- Given text -
————————

Dynamic Textures and Autoregressive Models.

Linear dynamical systems and autoregressive models (e.g., Dynamic Textures, Kalman filtering) capture pixel intensity evolution over time. These methods are suitable for short clips and simple textures but cannot generalize to high-resolution UAV videos with complex dynamics.

Handcrafted Features and Shallow Models.

Earlier work also exploited handcrafted features such as SIFT, HOG, or sparse coding, combined with regression models to predict motion trajectories. Although interpretable and lightweight, such approaches lack the representation capacity required for high-dimensional UAV scenes.

Compared with modern deep models, traditional approaches offer advantages in efficiency and interpretability but fall short in scalability and fidelity. As such, they are rarely competitive in current UAV prediction tasks, yet they provide useful baselines and motivate hybrid methods that incorporate physics priors.

————————

- Using the information -
**a.** Can you condense the paragraph beginning "Compared with modern deep models" from the text on traditional methods for UAV video prediction into a short bulleted list that keeps its main points?
**b.** Write the next part of the text on traditional methods for UAV video prediction, starting after its last sentence.

- Data -
————————

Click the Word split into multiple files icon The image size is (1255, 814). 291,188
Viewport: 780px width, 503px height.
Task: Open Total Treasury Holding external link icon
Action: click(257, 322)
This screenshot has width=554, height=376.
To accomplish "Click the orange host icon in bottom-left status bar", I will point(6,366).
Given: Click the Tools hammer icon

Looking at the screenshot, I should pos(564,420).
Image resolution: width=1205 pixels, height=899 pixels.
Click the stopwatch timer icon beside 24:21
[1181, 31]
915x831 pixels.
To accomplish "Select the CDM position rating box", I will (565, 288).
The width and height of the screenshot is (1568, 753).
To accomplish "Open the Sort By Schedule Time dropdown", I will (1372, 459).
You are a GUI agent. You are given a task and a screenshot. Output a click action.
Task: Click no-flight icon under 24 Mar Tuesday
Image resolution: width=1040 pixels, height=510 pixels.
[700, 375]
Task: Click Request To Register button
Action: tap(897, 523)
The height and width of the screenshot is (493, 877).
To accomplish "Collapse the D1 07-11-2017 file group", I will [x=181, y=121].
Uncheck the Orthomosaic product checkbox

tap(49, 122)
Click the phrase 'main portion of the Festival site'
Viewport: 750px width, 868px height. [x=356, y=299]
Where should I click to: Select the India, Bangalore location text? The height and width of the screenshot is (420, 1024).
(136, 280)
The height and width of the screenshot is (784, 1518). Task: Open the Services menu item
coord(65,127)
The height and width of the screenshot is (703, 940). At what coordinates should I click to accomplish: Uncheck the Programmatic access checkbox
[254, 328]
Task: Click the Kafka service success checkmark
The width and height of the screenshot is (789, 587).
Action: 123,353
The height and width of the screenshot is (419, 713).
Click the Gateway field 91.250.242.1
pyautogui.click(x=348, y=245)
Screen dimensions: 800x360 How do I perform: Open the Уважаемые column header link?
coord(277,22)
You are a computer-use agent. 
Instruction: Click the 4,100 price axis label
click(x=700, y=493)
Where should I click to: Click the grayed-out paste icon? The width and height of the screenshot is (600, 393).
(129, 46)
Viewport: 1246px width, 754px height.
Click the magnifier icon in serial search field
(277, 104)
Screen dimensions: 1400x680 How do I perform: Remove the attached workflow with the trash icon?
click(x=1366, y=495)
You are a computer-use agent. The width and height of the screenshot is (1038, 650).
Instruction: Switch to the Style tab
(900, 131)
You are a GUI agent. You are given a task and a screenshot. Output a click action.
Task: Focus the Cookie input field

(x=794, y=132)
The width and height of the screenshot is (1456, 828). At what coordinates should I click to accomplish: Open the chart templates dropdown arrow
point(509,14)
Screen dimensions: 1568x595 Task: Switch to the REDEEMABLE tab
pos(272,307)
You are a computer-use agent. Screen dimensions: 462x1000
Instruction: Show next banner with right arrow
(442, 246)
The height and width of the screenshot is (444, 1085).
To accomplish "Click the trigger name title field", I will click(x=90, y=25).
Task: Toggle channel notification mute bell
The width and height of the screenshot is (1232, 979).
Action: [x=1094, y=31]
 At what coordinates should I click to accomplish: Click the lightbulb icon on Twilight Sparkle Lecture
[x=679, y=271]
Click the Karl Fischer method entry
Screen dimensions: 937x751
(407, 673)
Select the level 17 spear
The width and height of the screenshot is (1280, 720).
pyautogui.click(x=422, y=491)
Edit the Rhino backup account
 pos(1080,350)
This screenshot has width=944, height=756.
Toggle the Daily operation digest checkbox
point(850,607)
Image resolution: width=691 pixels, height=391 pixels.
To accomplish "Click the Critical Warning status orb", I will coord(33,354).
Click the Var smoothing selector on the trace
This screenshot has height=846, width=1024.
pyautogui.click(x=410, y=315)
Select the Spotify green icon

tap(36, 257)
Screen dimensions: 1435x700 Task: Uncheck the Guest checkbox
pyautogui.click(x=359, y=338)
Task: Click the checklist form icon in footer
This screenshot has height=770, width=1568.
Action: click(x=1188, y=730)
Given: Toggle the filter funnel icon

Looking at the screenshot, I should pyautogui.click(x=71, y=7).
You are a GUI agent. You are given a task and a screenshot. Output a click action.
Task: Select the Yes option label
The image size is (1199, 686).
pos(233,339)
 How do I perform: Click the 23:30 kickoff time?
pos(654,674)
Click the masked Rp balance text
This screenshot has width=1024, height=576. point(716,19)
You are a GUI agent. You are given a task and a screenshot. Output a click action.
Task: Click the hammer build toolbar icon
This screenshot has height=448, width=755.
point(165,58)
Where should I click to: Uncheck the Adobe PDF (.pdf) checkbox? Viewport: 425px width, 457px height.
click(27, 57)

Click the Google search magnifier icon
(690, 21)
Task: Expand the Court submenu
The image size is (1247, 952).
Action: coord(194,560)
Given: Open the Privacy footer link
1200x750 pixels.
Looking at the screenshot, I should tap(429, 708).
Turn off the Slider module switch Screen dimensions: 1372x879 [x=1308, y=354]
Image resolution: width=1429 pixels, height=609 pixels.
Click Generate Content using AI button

————————

- Task-by-task results -
**a.**
- Traditional approaches beat modern deep models in efficiency and interpretability but fall short in scalability and fidelity.
- They are rarely competitive in current UAV prediction tasks.
- They still provide useful baselines and motivate hybrid methods that incorporate physics priors.

**b.**
2.6. Quantitative Summary of Current SOTA in UAV Predictive Autonomy

To help practitioners quickly track the latest capabilities, Table 3 consolidates representative accuracy and efficiency metrics across major model families used for UAV video prediction. Accuracy metrics (PSNR/SSIM/FVD) are drawn from reported results in recent literature, while efficiency (FPS/VRAM) reflects typical ranges observed on edge (Jetson Orin) and workstation (RTX 4090) deployments, consistent with Section 3.1, Section 3.2 and Section 3.3.

3. A Multi-Dimensional Taxonomy of Video Prediction Models

To navigate the complex design space of modern video prediction, we propose a three-axis taxonomy that disentangles architectural choices, generative principles, and training strategies. This framework provides a structured lens to analyze and compare models, especially for deployment on resource-constrained platforms like UAVs.

3.1. Axis A: Operator Architecture

This axis separates the model’s spatial feature extractor (the backbone) from its temporal evolution mechanism (the temporal operator).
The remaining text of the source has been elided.